We're only three drinks into the night and my interview with Japanese Sunday has gone to hell. Guitarist Nick Lorentz is wearing my purse, bassist Avery Brown is doodling in my reporter's notebook, drummer Justin Jay is showing off his biceps and frontman Eric Kusanagi is making out with his girlfriend in the middle of the big crowd at the Turf Club in Golden Hill.
This is not rare behavior. But for four guys who barely opened their mouths during three hours of previous conversation, any activity is welcome.
"We're not silly guys," Kusanagi said in an earlier moment of calm. "Honestly, I don't even usually talk that much. But alcohol helps when we want to celebrate."
These locals have a lot to celebrate. After numerous lineup changes, Japanese Sunday has finally settled on a working foursome, released Tap, Taps, Lights Out to a sold-out Casbah crowd in May and are planning their first tour in the fall.
"But even if we never tour, I'll be happy because we put out this record," Kusanagi says. "It took three tries to get these songs recorded, and it needed to be done."
The first notes of Japanese Sunday popped up from Kusanagi's hospital bed in 2000. After three botched surgeries to repair torn ligaments in his knee, a friend brought bedridden Kusanagi a guitar. He soon discovered Nirvana, Radiohead and Sunny Day Real Estate-music he never heard in Los Angeles, where he grew up. (He says Asians in his community listened to rap or hip-hop or else they were called "Twinkies"-yellow on the outside, white on the inside.)
Kusanagi played with a couple of musicians before he found kindred spirits Brown and Jay (the latter also plays in San Diego band Hialeah). Lorentz, who plays with Fever Sleeves, came along this year to fill out the lineup.
"One of the biggest challenges we face is having players from other bands," Kusanagi says.
"But it's also one of our strengths," Jay adds. "We've seen what works and doesn't in other bands, and we can use that to focus Japanese Sunday."

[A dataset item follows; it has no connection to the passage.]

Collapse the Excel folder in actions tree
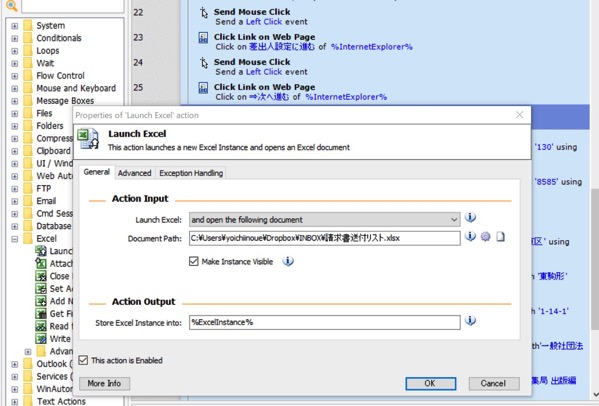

Tap Taps Lights Out-recorded with producer Mario Quintero from Black Box Studios in Golden Hill and put out on Grayscale Records, an Illinois indie label -is an homage to indie-rock guitar deities. It's all fluttering crescendos and moaned lyrical rants to the tune of Mogwai or Bardo Pond.
"We are crazy about this band and this music," Jay says. "We can have a dozen more drinks tonight and tell you all about our band. But what really matters is that we're nuts about making music."
"And a little crazy in general," Lorentz says, laughing.
Jay looks over at Brown, who's laughing hysterically. Brown points down at the notepad on the table where he has sketched out a multitude of characters and quotes. At the bottom of the page-below gems like "Avery has nice teeth," "Justin is pretty pathetic in the sack" and a labeled drawing of a "really sad Mexican mule"-he has written one sentence in careful letters.
"The more depressed and crazy we are," it reads, "the better our music becomes."
Japanese Sunday plays with Numbers Like Dinosaurs, The Listening Group and Hijack the Disco at Scolari's Office on July 28. Show starts at 8 p.m. Free. 619-296-3546.